A multivariate regression model shows that compared to laminaplasty (OR 2.05, p = 0.047) and hemilaminectomy (OR 1.875, p = 0.049), laminectomy is independent of other risk factors associated with poor or marginally improved (almost unchanged) surgical outcomes. This statistically significant difference may be related to IONM not to the approach itself.

In cases of lipoma, cyst, or other hamartomas that press on the nerve rootlets and cause narrowing of the thecal sac, hamartomas should be removed too. To avoid the serious complications and to prevent retethering, lipomas should not be removed aggressively. This decision should be taken after the intraoperative evaluation. The operation field should be kept clean and the CSF circulation between the neural elements should be preserved.
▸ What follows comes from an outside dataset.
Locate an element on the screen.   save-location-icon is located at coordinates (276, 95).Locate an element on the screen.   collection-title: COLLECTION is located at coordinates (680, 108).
In the adult population, the rate of retethering was quoted to be as high as 29% [13, 7, 8, 15, 17]. The retethering was developed in one of our male patients 6 years later. This means the retethering rate in our sample is only 4%. The patient underwent untethering procedure and partial surgical resection of his lipoma. This case shows that laminoplasty is a good barrier to protect thecal sac and nerve roots from fibrosis and granulation tissues.

Pre- and postoperative urodynamic studies

The urodynamic test has a predictive value regarding most of the future deteriorations in adult patients with TCS. The patients who were diagnosed with TC incidentally after moderate pain were followed up closely. When their complaints started to be symptomatic and urological complaints were added to their clinical tables, urodynamic studies were reperformed and the surgical intervention decision was taken.
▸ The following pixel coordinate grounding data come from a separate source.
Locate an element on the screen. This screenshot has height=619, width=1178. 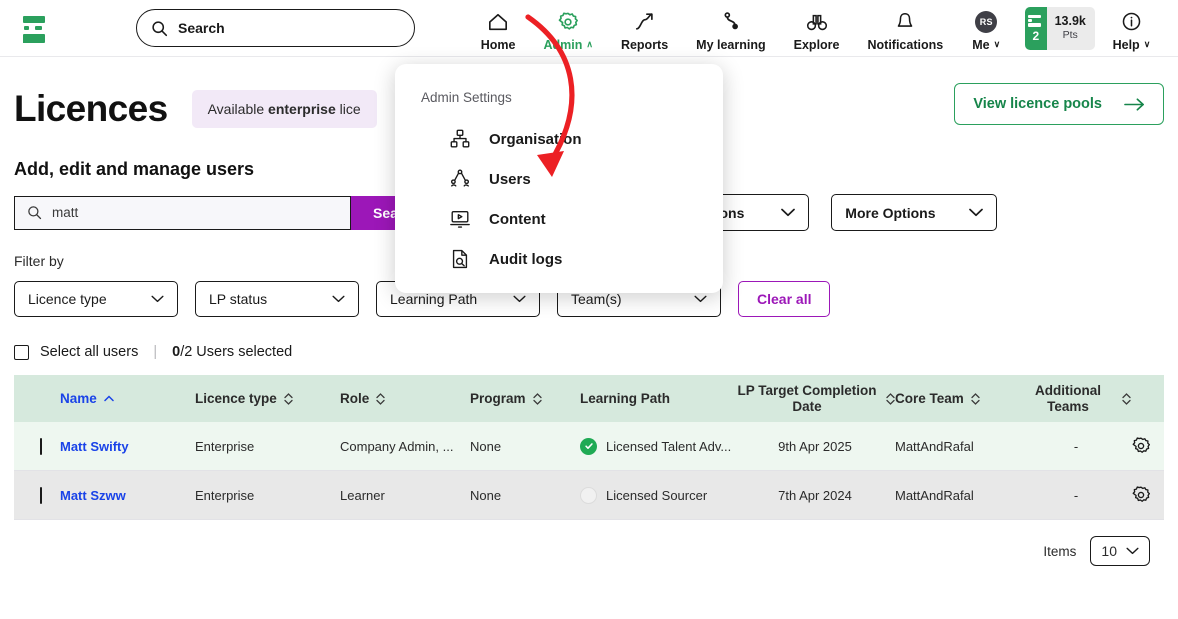
header-program-label: Program is located at coordinates (498, 398).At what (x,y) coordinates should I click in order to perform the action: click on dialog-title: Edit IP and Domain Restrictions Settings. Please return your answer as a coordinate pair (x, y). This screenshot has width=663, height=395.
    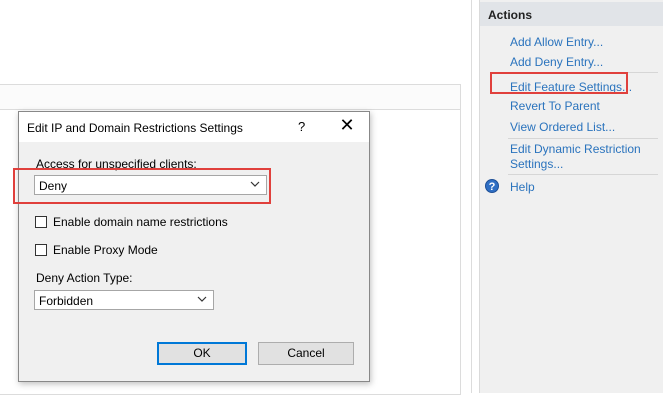
    Looking at the image, I should click on (135, 128).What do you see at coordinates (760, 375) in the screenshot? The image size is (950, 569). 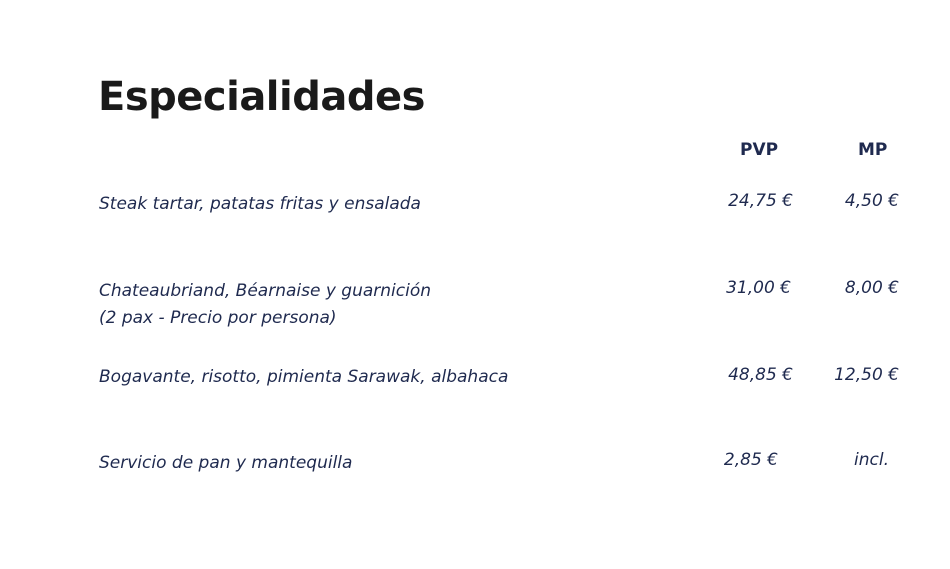 I see `item-price-pvp: 48,85 €` at bounding box center [760, 375].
We recommend surgery for the patients whose urodynamic test shows overactive detrusor muscle. No improvement is recorded in the postoperative urodynamic test for those patients. The long-term symptoms can be held responsible for this. On the other hand, when the urodynamic tests show post-void residual urine >100 ml especially in the patients with short-term (<6 months) symptoms, postoperative urodynamic tests show improvement in all nine patients (either normal or close to normal residual urine = 50–100 ml) (p = 0.0001).
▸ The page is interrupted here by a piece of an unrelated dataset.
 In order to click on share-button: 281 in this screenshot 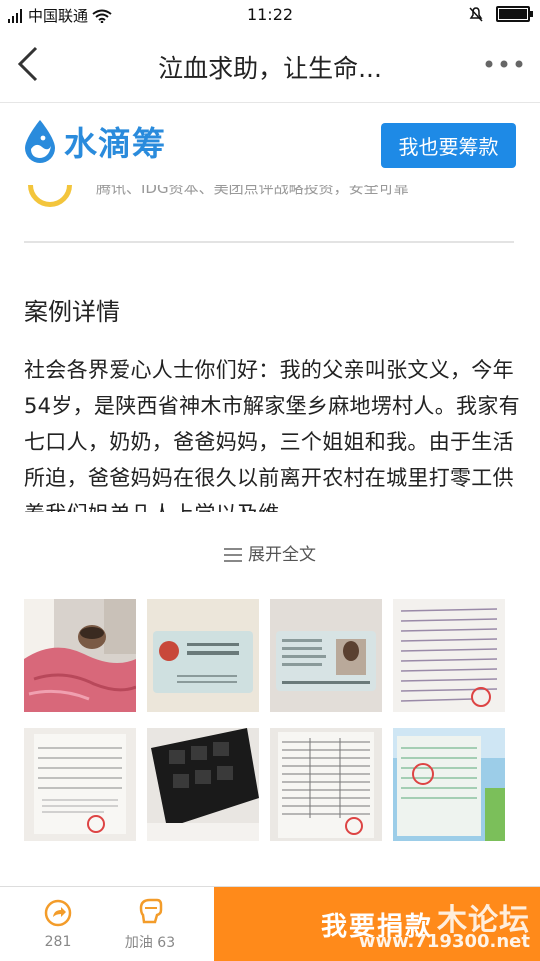, I will do `click(58, 924)`.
The present study suffers from few limitations. The used sample is composed of all documented TC cases in our hospital over 11 years. The sample size is relatively small (n = 25). The sample does not represent a wide geographical area as all the patients are from Istanbul and surrounding area. The results represent a single institute experience. Other institutes may follow different approaches. The study design is retrospective. Further prospective randomized studies with larger samples and long follow-up periods are required to improve the representativeness of the results.

Conclusions

TCS is a congenital deterioration which may lead to serious complaints. A sample of 25 patients was treated surgically, and the results were analyzed in this study. Laminoplasty (or hemilaminectomy), short-term (<6 months) symptoms, patients without lipomas, and presentation with moderate or mild symptoms seem to be proper predictors for good surgical outcomes. Urodynamic study can be used as a predictive tool for diagnosing TCS in asymptomatic adult patients. Further prospective studies are necessary to investigate these findings systematically.